■ **Exercise aim**
Output the lines of the entries below as a JSON list of strings, one string per line and no blank lines, starting at the line containing "Image resolution: width=830" and ending at the line containing "Click the Debug".

(Click-target data)
________________________
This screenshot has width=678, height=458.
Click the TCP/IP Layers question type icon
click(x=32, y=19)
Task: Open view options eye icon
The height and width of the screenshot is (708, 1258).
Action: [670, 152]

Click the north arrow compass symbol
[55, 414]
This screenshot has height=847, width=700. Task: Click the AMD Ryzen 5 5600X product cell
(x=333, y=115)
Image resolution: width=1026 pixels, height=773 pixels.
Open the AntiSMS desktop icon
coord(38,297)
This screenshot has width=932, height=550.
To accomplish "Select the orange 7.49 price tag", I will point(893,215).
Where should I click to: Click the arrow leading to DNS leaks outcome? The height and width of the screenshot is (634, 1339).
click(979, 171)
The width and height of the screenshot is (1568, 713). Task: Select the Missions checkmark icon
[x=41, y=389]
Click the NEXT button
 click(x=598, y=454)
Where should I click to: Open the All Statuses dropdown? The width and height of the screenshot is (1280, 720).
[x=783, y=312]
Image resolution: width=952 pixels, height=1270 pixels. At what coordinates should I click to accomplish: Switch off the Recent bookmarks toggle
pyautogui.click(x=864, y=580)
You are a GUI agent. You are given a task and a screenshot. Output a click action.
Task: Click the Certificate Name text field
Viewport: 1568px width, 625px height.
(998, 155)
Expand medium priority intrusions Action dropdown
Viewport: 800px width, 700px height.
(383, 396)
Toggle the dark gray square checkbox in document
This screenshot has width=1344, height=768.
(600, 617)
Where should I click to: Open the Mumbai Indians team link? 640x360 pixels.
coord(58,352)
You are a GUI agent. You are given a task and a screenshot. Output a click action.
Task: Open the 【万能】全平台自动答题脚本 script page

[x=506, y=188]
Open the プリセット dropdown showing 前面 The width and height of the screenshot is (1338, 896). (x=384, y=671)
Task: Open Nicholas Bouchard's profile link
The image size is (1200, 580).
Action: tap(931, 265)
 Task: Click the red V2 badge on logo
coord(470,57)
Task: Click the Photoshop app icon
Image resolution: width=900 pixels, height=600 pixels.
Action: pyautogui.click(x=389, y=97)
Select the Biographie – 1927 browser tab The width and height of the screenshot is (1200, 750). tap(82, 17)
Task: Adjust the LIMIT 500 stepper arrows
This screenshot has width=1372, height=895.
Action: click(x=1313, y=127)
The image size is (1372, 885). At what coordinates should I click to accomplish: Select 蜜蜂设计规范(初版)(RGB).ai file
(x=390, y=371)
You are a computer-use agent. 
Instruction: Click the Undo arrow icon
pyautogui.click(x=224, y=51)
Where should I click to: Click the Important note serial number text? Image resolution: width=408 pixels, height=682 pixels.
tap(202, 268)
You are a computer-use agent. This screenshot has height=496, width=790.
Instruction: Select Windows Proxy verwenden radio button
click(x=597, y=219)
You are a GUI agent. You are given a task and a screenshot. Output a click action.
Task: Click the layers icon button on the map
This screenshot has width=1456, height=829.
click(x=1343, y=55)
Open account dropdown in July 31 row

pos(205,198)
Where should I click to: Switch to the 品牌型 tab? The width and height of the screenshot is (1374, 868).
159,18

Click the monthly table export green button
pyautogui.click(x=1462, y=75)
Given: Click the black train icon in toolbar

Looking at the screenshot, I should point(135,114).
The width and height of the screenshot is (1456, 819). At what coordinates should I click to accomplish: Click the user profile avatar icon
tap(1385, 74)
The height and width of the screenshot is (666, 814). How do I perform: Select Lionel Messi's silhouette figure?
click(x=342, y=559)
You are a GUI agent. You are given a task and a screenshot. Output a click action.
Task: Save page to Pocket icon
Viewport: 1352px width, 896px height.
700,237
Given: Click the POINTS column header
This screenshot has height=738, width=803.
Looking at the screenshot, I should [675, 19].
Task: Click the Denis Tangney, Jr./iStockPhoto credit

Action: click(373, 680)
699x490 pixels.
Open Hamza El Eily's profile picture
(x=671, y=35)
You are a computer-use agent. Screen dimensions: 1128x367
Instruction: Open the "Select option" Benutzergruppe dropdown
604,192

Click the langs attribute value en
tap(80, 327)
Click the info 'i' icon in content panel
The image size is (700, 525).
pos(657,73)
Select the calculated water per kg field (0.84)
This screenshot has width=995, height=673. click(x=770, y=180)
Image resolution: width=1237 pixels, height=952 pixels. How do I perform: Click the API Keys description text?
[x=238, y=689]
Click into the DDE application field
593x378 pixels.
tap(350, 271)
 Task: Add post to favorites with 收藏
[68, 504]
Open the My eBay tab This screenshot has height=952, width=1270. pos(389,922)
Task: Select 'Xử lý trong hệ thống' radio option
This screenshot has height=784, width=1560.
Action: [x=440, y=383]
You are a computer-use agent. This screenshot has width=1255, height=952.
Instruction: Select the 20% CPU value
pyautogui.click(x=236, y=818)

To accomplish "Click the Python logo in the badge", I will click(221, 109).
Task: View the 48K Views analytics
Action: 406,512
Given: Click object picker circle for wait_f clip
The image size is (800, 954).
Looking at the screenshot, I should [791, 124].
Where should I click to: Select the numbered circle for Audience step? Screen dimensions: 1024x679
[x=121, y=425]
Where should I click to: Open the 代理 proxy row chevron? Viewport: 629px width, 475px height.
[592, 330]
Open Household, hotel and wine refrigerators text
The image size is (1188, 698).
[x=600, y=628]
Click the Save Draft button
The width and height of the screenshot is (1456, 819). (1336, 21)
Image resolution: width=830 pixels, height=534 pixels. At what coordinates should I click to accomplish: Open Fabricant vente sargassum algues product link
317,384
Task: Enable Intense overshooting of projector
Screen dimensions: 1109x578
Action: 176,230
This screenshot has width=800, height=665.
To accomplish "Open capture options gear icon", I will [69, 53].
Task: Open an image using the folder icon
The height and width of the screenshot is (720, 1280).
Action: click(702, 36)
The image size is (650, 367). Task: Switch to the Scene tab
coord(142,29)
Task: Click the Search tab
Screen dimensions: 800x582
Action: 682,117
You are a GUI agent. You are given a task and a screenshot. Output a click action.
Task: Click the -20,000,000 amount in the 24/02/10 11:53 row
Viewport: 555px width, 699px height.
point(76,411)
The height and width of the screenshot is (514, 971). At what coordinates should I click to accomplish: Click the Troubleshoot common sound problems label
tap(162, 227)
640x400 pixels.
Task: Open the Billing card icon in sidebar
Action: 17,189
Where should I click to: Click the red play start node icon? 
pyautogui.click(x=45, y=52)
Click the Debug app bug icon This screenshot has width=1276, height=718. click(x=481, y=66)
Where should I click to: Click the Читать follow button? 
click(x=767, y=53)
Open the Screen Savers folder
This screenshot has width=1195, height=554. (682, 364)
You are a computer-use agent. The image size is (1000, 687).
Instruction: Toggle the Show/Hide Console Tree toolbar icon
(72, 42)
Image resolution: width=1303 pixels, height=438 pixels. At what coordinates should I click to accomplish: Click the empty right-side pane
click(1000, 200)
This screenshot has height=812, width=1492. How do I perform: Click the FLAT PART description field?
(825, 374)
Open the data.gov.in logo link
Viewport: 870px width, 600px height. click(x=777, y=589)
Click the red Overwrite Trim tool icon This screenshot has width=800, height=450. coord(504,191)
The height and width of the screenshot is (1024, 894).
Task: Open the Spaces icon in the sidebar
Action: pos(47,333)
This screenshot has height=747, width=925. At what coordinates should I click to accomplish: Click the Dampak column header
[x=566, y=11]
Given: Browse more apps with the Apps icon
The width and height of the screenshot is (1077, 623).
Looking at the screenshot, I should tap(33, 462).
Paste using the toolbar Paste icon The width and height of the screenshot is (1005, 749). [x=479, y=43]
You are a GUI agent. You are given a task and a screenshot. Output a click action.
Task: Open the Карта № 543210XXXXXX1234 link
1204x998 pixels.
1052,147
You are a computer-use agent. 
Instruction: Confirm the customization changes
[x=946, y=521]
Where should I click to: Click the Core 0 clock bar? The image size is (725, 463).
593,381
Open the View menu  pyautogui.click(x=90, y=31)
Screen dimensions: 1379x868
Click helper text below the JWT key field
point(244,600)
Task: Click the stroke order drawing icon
________________________
■ **Answer**
[
  "Image resolution: width=830 pixels, height=534 pixels. At what coordinates should I click to accomplish: Open Fabricant vente sargassum algues product link",
  "317,384",
  "Task: Enable Intense overshooting of projector",
  "Screen dimensions: 1109x578",
  "Action: 176,230",
  "This screenshot has width=800, height=665.",
  "To accomplish \"Open capture options gear icon\", I will [69, 53].",
  "Task: Open an image using the folder icon",
  "The height and width of the screenshot is (720, 1280).",
  "Action: click(702, 36)",
  "The image size is (650, 367). Task: Switch to the Scene tab",
  "coord(142,29)",
  "Task: Click the Search tab",
  "Screen dimensions: 800x582",
  "Action: 682,117",
  "You are a GUI agent. You are given a task and a screenshot. Output a click action.",
  "Task: Click the -20,000,000 amount in the 24/02/10 11:53 row",
  "Viewport: 555px width, 699px height.",
  "point(76,411)",
  "The height and width of the screenshot is (514, 971). At what coordinates should I click to accomplish: Click the Troubleshoot common sound problems label",
  "tap(162, 227)",
  "640x400 pixels.",
  "Task: Open the Billing card icon in sidebar",
  "Action: 17,189",
  "Where should I click to: Click the red play start node icon? ",
  "pyautogui.click(x=45, y=52)",
  "Click the Debug app bug icon This screenshot has width=1276, height=718. click(x=481, y=66)"
]